Назначение Апраксина как будто укрепляло позиции канцлера, ибо его ставленник оказывался во главе войск. Со своей стороны Шуваловы не оказали противодействия: компромиссная фигура устраивала всех. Но, убирая Степана Федоровича из столицы, императрица в первую очередь преследовала свои цели — без него малому двору трудно было вступить в сношения с партией фаворита. Елизавета, даже больная, умела разглядеть малейшее посягательство на свои прерогативы и вовремя выбить из цепи звено, соединявшее основных придворных игроков. Ведь договаривались они в конечном счете против нее.
Письма великой княгини к Уильямсу лета — зимы 1756 г. рисуют картину нетерпеливого ожидания скорой развязки. Деньги, полученные из Лондона, предназначались для конкретных шагов, и в какие бы ласковые слова сэр Чарльз ни облекал свои требования, Екатерина чувствовала себя обязанной давать ему отчет. «Я занята теперь тем, что набираю, устраиваю и подготавливаю все, что необходимо для события, которого вы желаете; в голове у меня хаос интриг и переговоров»[533], — писала она 11 августа.
Любопытно, что самые опасные действия развернулись как раз после отъезда Понятовского и закончились к его возвращению. Щадила ли Екатерина возлюбленного? Просто ли обстоятельства сложились таким образом? Или Станислав с ловкостью дипломата умел пройти над пропастью? Неизвестно.

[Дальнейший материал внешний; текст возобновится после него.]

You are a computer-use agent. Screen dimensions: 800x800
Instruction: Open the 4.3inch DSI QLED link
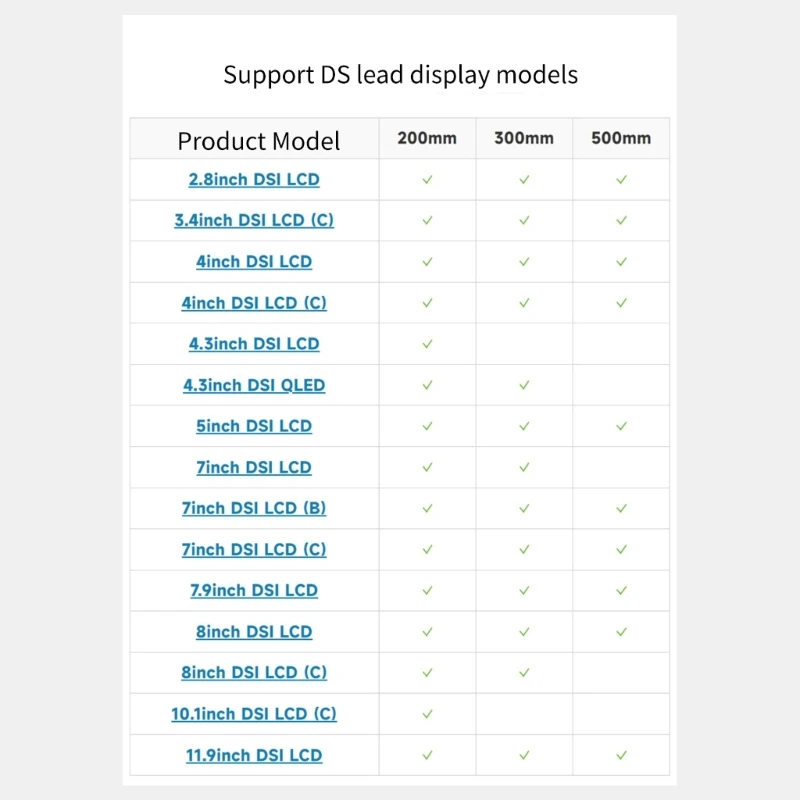tap(254, 385)
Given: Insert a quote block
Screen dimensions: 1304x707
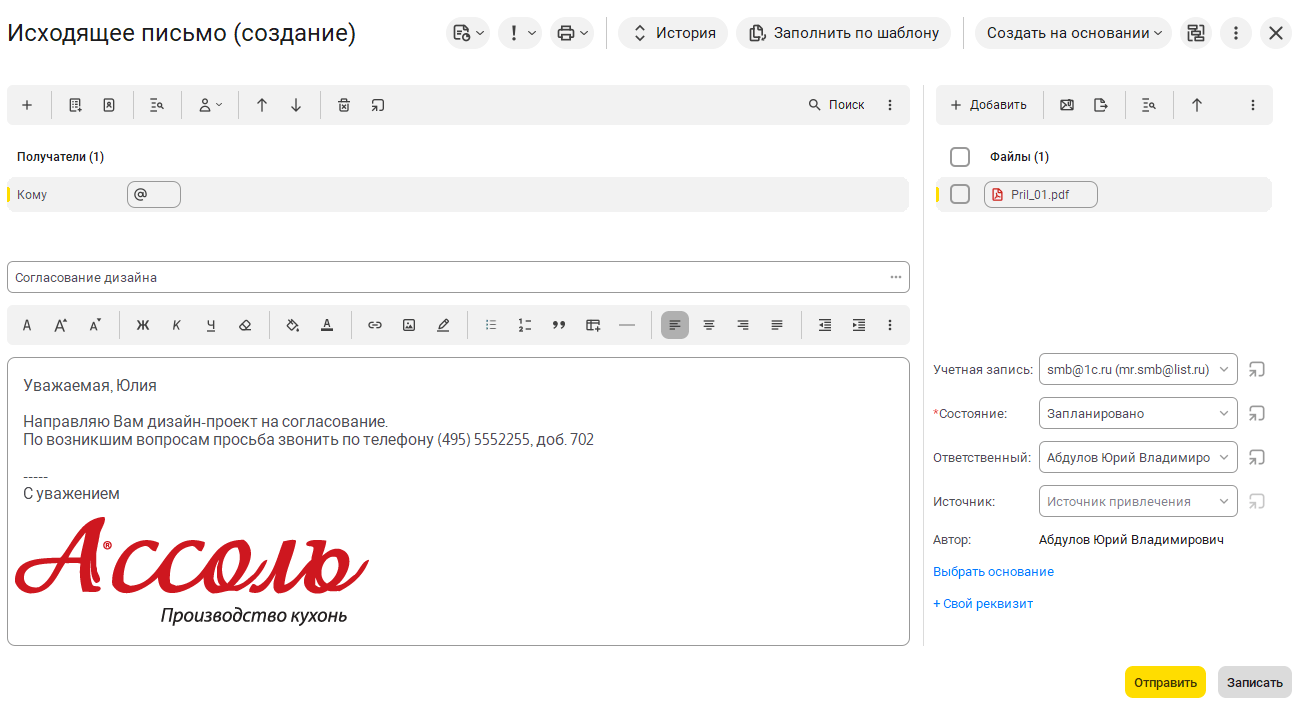Looking at the screenshot, I should click(559, 325).

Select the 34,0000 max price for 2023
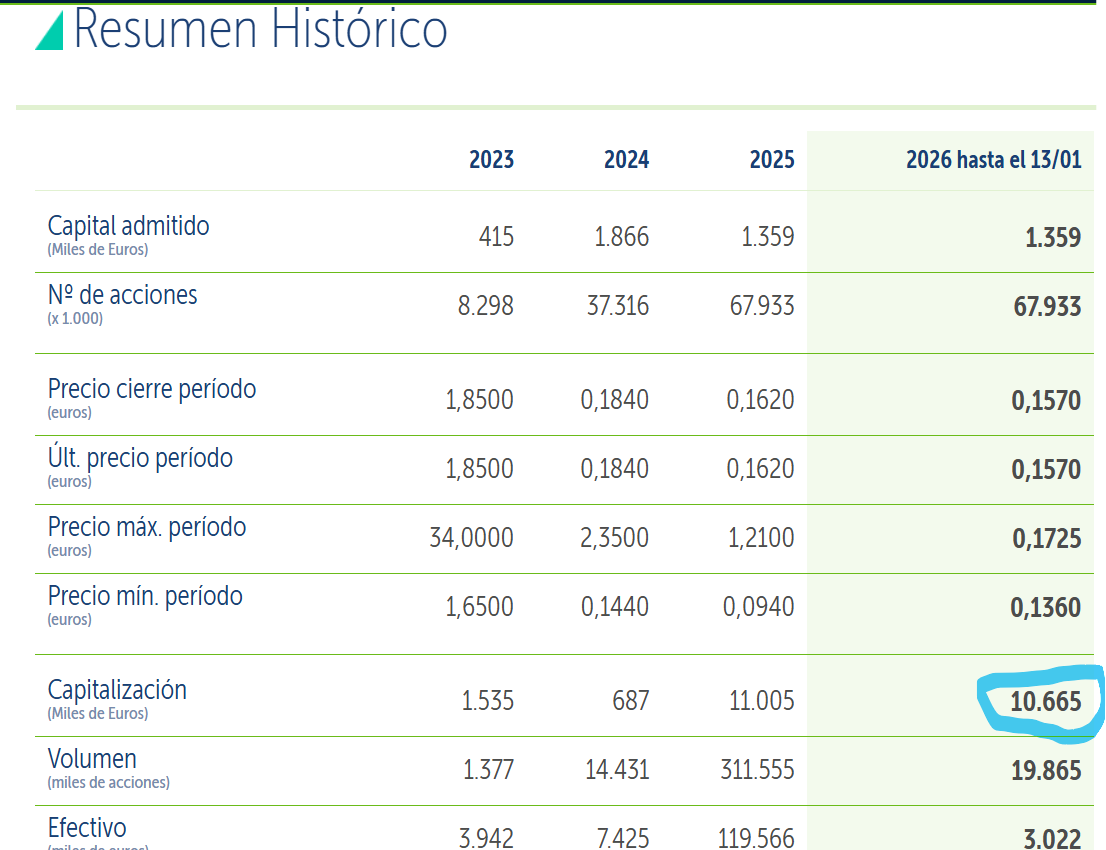click(471, 538)
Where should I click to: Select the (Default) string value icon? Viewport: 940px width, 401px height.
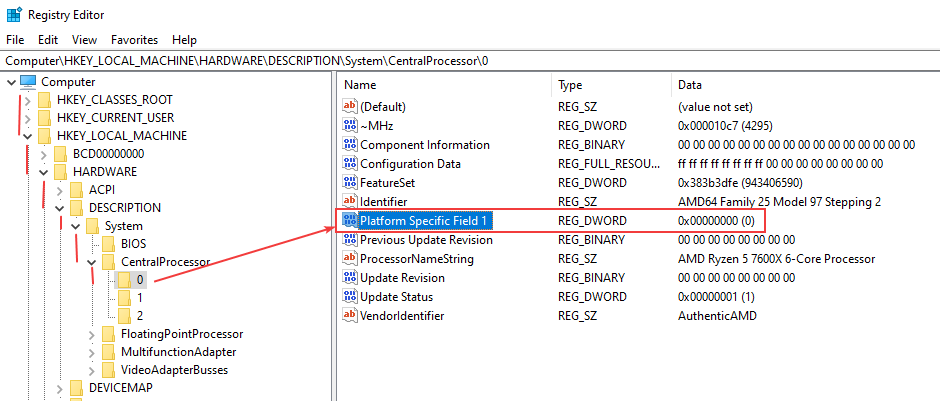click(x=350, y=107)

Уильямс не без оснований подозревал, что Шуваловы, боясь противодействия великокняжеской четы в вопросе союза с Францией, подталкивали Елизавету к смене наследника. Императрица могла провозгласить своим преемником внука — маленького царевича Павла, — а его родителей выслать за границу. «Пусть даже захотят нас удалить или связать нам руки, — 9 августа отвечала на опасения посла Екатерина, — это должно совершиться в 2–3 часа, одни они (Шуваловы. — О.Е.) этого сделать не смогут, а нет почти ни одного офицера, который не был бы подготовлен… это будет уже моя вина, если над нами восторжествуют»[534].